It does not take a rocket scientist to understand that college tuition is rising. However, our federal, and most state governments, have some tools to help us provide for our children’s educations. One such tool is a College 529 Plan.
In 1996, Congress enacted Section 529 of the Internal Revenue Code, establishing certain rules for college plans. In 2001, with the passage of the Economic Growth and Tax Relief Reconciliation Act qualified distributions became tax -exempt. This is when these types of plans really started to grow.
To help encourage savings for college most states have enacted their own State College Savings and or Prepayment Plans. Many of these plans offer some state tax deductions for eligible contributions.

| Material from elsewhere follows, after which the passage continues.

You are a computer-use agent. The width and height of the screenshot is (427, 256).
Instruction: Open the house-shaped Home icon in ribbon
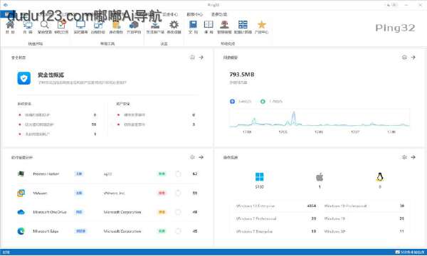point(10,25)
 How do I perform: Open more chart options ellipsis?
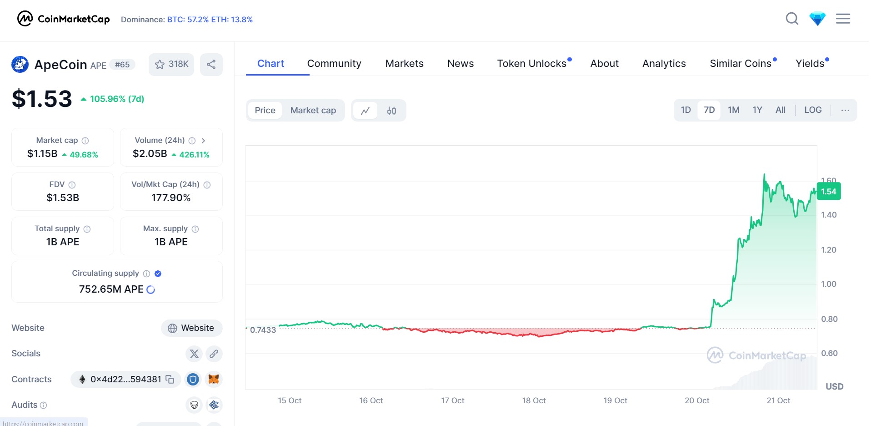[x=845, y=110]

Saving for College in Maryland
In Maryland, we have the Maryland College Investment Plan and the Prepaid Trust. Both types of savings for higher education offer state tax deductions up to $2,500 of annual contributions, per beneficiary, per year, per owner. Sound confusing? Just think of it as a husband and wife each can contribute $2,500 to a child’s education within both the College Investment Plan and the Prepaid College Trust. As such, in my example both the husband and wife have contributed $2,500 each to both types of plans in Maryland for the benefit of their child and would thus qualify for $10,000 of state tax deductions.
This on top of the incentives provided by the federal government are top reasons why, if you are planning for saving for your child’s education, you should be thinking about 529 plans. Please see maryland529.com for more specific information concerning the rules and plans offered in the state of Maryland.

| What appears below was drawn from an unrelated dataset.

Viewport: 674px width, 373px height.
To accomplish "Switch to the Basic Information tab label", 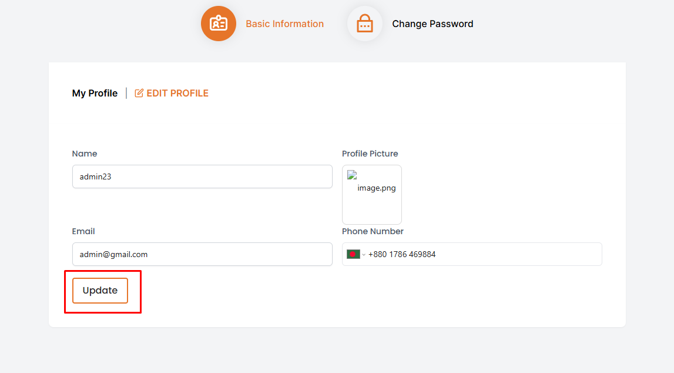I will pyautogui.click(x=284, y=24).
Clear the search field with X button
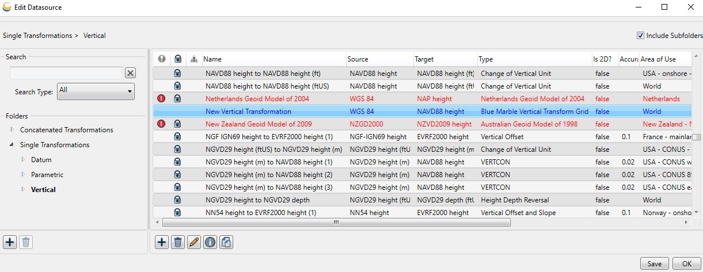 click(x=131, y=72)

Financial and Investment Planning in Severna Park, Maryland
Questions about college savings or other investment strategies? Connect with the team at Phronesis Wealth Management today to learn more. Call our office in Severna Park at 410-647-6762 for a complimentary consultation, or book a 15-minute introductory meeting online.
The opinions voiced in this material are for general information only and are not intended to provide specific advice or recommendations for any individual. All performance referenced is historical and is no guarantee of future results.
This information is not intended to be a substitute for specific individualized tax advice. We suggest that you discuss your specific tax issues with a qualified tax advisor.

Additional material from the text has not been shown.